Alguém que não gosta de animais e de crianças só pode ser boa pessoa. De fato, eles e uma mulher apaixonada fazem muito barulho.
Dirceu:
Sua interpretação do meu conto parece hermenêutica de petista. Só faltou você dizer que meu protagonista (aqui convém usar este termo avacalhado pelo academês brasileiro) é golpista porque odeia nossa incivilidade. O conto tematiza, entre outras coisas, esta realidade: nossa incivilidade, a violência de uma sociedade anômica que atormenta seres amáveis e civilizados como meu protagonista (talvez precise ressaltar com todas as letras que ele não é o autor do conto). No mais, não há no texto nada que lhe permita afirmar que ele não gosta de criança e de animais. Os animais entram na narrativa como uma forma de denunciar os abusos decorrentes da anomia característica da sociedade na qual vivemos. E o tom é de humor negro, de crueldade retributiva de certo modo inspirada por minha leitura dos contos de Rubem Fonseca.
Delícia de texto, Fernando. Muitos anos atrás, talvez uns 40, li um livro de certo expert em coisas do Vaticano chamado “Cosa ha veramente detto il Papa”. Comprei-o numa calçada de Roma, para me fazer companhia numa cantina de Trastevere, na falta de melhor opção.
Na época, a entrevista era com o antigo cardeal Montini, então tornado Paulo VI. Uma passagem me marcou para sempre. A certa altura da entrevista, quando falavam, já naquela época, sobre os perigos que a Terra corria por conta de armas de destruição em massa e do desprezo pelo meio ambiente (tese cara a Frei Boff), o papa disse que não estávamos longe do dia em que um dos ativos mais escassos da humanidade seria o silêncio.
Que as pessoas acostumar-se-iam a malbaratá-lo de forma tão violenta que precisaríamos de muito treino para voltar a apreciá-lo e valorizá-lo.
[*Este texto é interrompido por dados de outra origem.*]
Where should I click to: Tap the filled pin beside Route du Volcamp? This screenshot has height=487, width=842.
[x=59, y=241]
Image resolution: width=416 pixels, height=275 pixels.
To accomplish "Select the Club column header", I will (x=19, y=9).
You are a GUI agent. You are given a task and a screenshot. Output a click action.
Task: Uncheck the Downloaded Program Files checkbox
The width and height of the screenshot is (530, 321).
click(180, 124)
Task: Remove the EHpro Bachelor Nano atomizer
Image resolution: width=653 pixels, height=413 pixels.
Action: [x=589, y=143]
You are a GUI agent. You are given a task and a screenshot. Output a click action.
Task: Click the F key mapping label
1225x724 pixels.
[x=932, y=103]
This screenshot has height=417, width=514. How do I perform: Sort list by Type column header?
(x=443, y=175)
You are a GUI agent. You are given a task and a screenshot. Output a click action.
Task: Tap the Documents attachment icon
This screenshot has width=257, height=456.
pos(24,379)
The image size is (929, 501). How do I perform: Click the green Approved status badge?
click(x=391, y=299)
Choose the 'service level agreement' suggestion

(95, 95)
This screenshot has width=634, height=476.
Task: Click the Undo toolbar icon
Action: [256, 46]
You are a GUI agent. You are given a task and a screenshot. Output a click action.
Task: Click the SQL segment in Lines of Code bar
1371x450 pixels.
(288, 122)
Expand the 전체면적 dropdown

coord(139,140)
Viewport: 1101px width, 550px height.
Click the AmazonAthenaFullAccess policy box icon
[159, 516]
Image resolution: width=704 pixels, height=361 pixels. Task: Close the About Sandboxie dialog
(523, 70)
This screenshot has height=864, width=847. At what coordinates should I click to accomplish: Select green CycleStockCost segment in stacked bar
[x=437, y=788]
Achei isso tão banal para alguém de tanta envergadura. Hoje, à beira da surdez, vemos que só quem é clarividente pode ver.
Abraço,
FD
Meu querido xará: Acrescento à sua alusão erudita o exemplo de Proust, que não suportava o barulho e por isso era dado a idiossincrasias talvez extremas para a época em que viveu. O mundo da técnica, como dizia Heidegger com franca aversão, produziu formas terríveis de ruído, além de progressiva e irreversivelmente pôr em risco a própria sobrevivência de todo o ecossistema. Durma-se com um ruído desses. No caso modesto do meu conto, o problema me parece antes de natureza cultural. Apesar das minhas botas de aldeão, se comparadas às suas de 7 milhões de léguas, vivi na Inglaterra e em muitos outros lugares, também em cidades muito maiores e populosas do que o Recife. Nunca tive que suportar as torturas cotidianas que aqui me perseguem. Se precisasse de argumentos mais fortes e objetivos, lembraria a nossa historiografia social, notadamente a obra de Gilberto Freyre, para ressaltar o quanto o ruído incessante é fruto antes de tudo das formas anômicas de convívio que criamos não apenas no Recife, mas em qualquer núcleo de vida associativa. Um abraço de volta, Fernando.